I wasn't a blogger when I had cancer. Mostly I think that's a bad thing. It would have been interesting to read back over my posts from those first days after diagnosis - to hear the shell-shock in my words. Or those days of chemo and radiation and pure exhaustion. But other days, I feel that it's all for the best to have those memories locked up inside me in a place that only I will ever see. Overall I am an extremely positive person, but there were some fairly desolate hours during treatment.

All of that only makes me more aware of how far I've come. How good things are these days.

I have always had a strong constitution yet the year or so before my cancer diagnosis (when I was pregnant with Danny) I was plagued by irritating physical issues. I wasn't sick, per se. I was, however, very "run down". I developed a cough that wouldn't go away and eventually made it so difficult to catch my breath that I found myself spending New Years Day 2005 in the Emergency Room. This was not my first trip there either. I'd been twice before for the same thing. I would just cough to the point of (wetting myself) and not being able to get any oxygen. The very act of talking was almost more than I could handle at times. Those of you who know me understand how torturous that was. The long and short of it was Cough Variant (Bronchial) Asthma irritated by my pregnancy. Those were bleak days. Hey... maybe that's why chemo wasn't so difficult for me. At least I could breath.

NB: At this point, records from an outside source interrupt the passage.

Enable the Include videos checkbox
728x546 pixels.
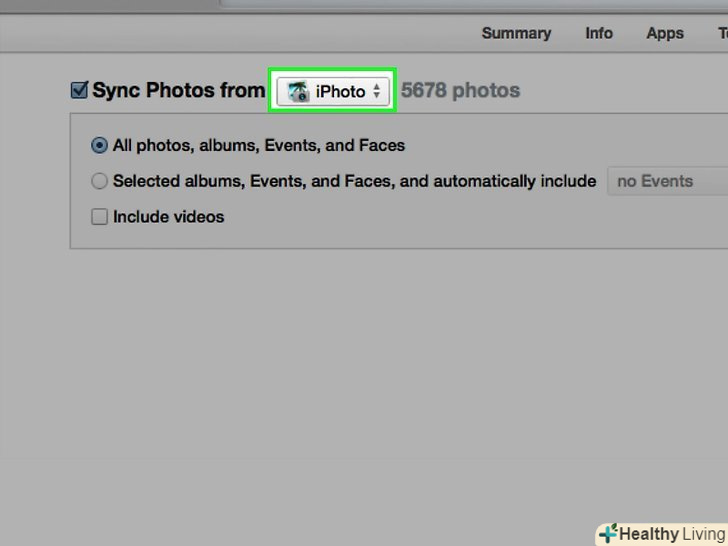pyautogui.click(x=99, y=216)
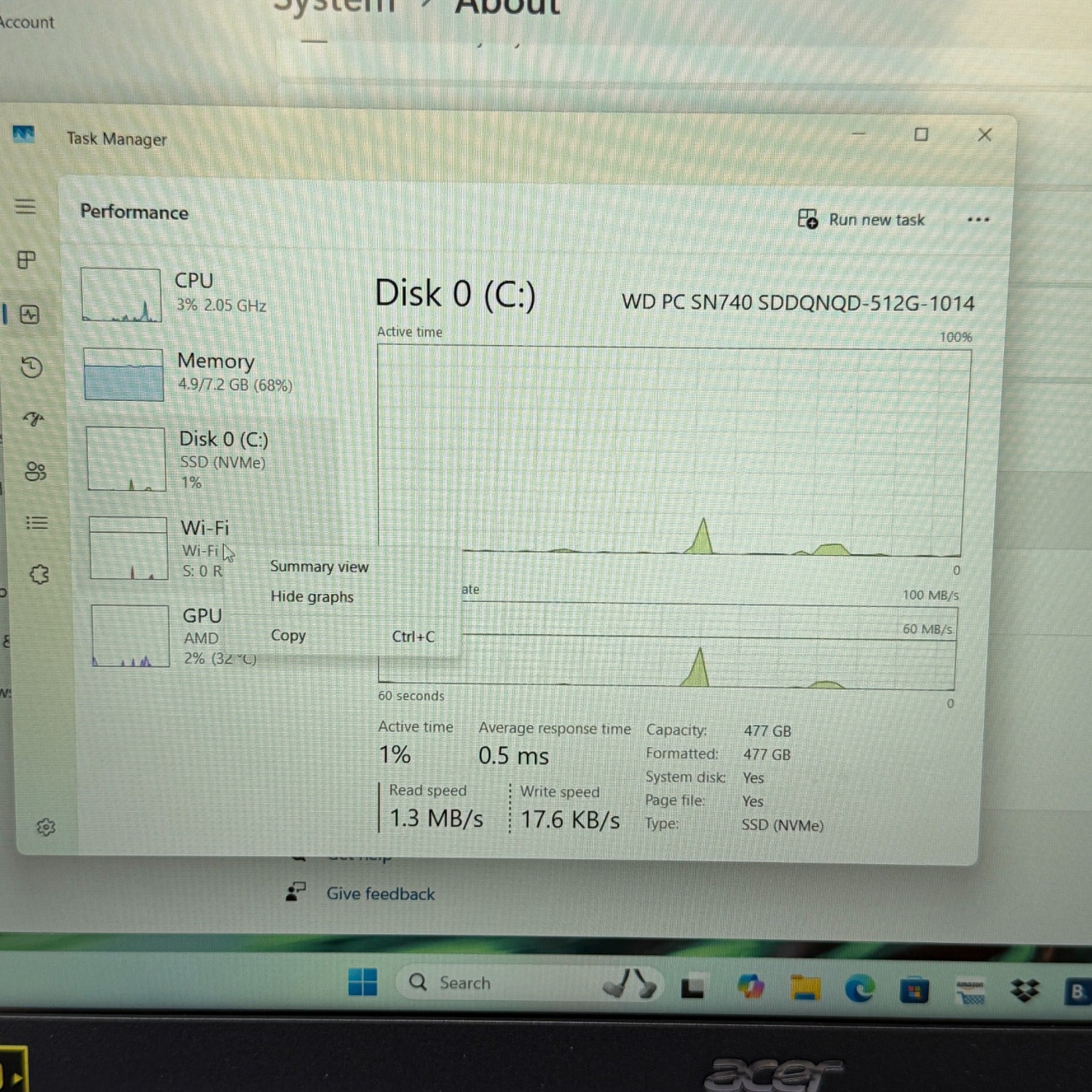Open the App history page icon
Screen dimensions: 1092x1092
31,368
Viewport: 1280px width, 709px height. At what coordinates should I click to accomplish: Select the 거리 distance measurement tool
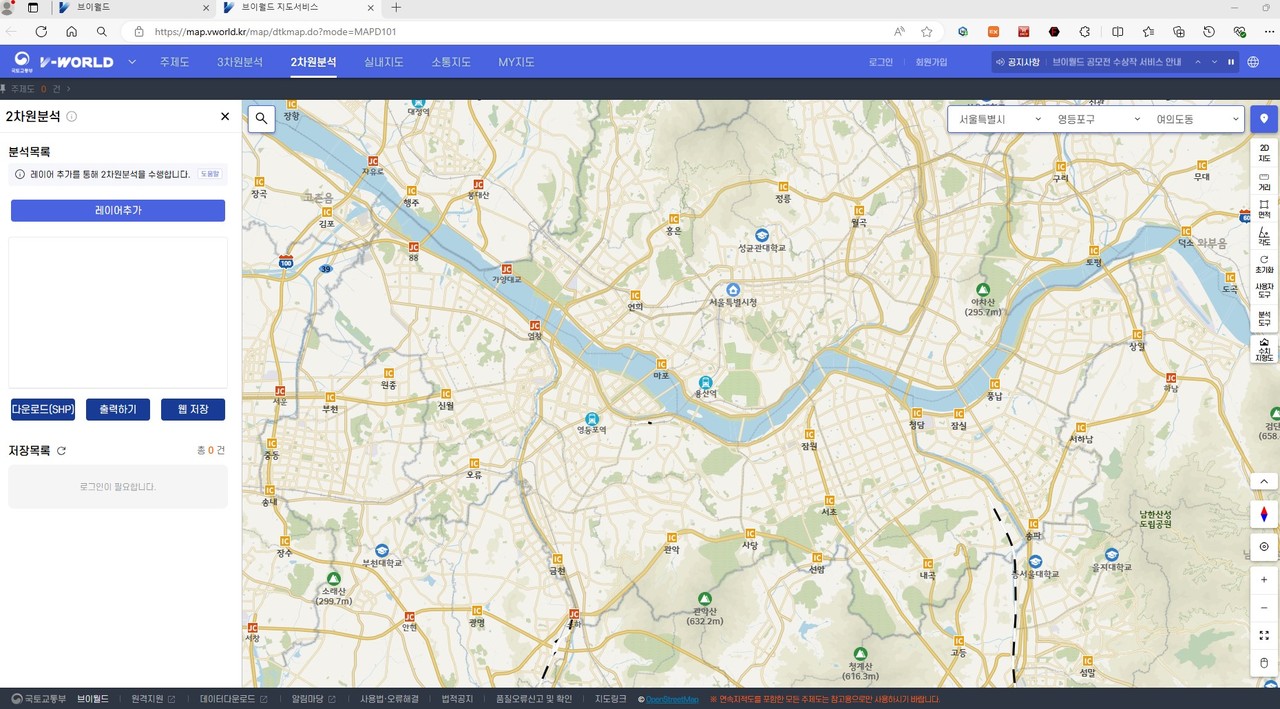click(1264, 181)
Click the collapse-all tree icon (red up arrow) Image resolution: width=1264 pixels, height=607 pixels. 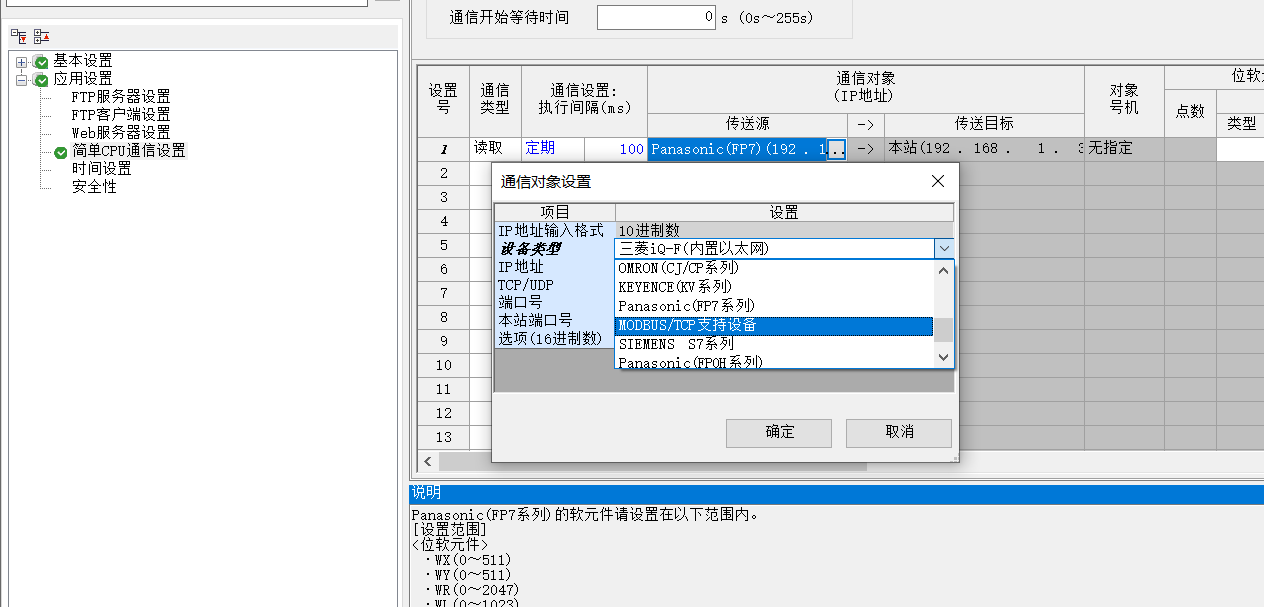click(x=41, y=36)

So... the point I'm trying to make is this...

Here it is, our End of Fiscal Year at work, and I've been working my tail off. I worked 58 hours last week and 56 the week before (including weekends). I go home and have visitation with my boys (that's what it feels like these days), order in some dinner and collapse on the couch until everyone under 4' tall is asleep and I can finally go to bed myself. Then it all starts over again the next day. And yet, I feel wonderful. Exhilarated. Tired, to be sure, but good.

I can breathe. That's always a great thing. I'm not so short tempered as to be a shrieking harridan with my husband and kids. Shamefully, this has not always been the case in the past. And I have enough energy to go to and enjoy Ben's soccer games, surf the internet and manage my fantasy football team.

It's funny how we tend to lose sight of our blessings - like good health and abundant energy - in the midst of our work-a-day world. Those all important things that we take for granted until they are pulled from us. Today I am counting my blessings.

Side note: I just got a sad call from Daddy-O. All male members of my household are home sick today. Laid low by head colds.